After waiting for nearly two decades, Jen-Luc Picard is finally back in our lives! The CBS All Access series Star Trek: Picard premiered today with its first episode "Remembrance" and Twitter has been buzzing with fan reactions as far as the eye can see.

Sir Patrick Stewart's return as the iconic Jean-Luc Picard has been a moment many years in the making. The series takes a markedly different approach to what fans of Star Trek: The Next Generation may be used to seeing the beloved Captain (now Admiral) Picard. Instead of the self-assured, morally resolute man who can steer any ship, we see a very different man. Picard, now 92, is faced with difficult choices, both present and past, that he must now contend with.

Spoilers ahead for Star Trek: Picard, Season 1, Episode 1: "Remembrance."

For fans who have been waiting for actual decades for this moment, it was an emotional experience to see Jean-Luc on screen again. 

The 2002 Star Trek film Nemesis often invokes strong feelings in even the most mild-mannered Trek fan, with some feeling as if it did not give the crew of the Enterprise a proper send-off. It looks like the first episode has, for at least some fans, corrected this.

The first episode (you can read our recap here) isn't trying to be TNG and that's probably why it's striking the right chord with so many fans.

In the opening scene of the new series, Picard dreams of Lt. Commander Data. Later Picard can be seen telling his Romulan housekeepers that "the dreams are lovely... it's the waking up I'm beginning to resent."

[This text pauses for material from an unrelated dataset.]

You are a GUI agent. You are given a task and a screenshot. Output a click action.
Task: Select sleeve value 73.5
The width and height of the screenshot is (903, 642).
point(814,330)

The appearance of the usually aggressive Romulan species left some fans a little skeptical, or at the very least, with some questions!

The entire episode is packed and essentially serves as one massive gut punch. Not to mention the biggest twist of the episode. Just when we begin to get comfortable with newcomer Daj Asher (Isa Briones), she is killed by a Romulan bomb. The reveal that Asher, who is an android in the same make of Data, and that she's not the only one left fans and Picard reeling. 

Needless to say, we're all eagerly awaiting the next episode of Star Trek: Picard to stream on CBS All Access.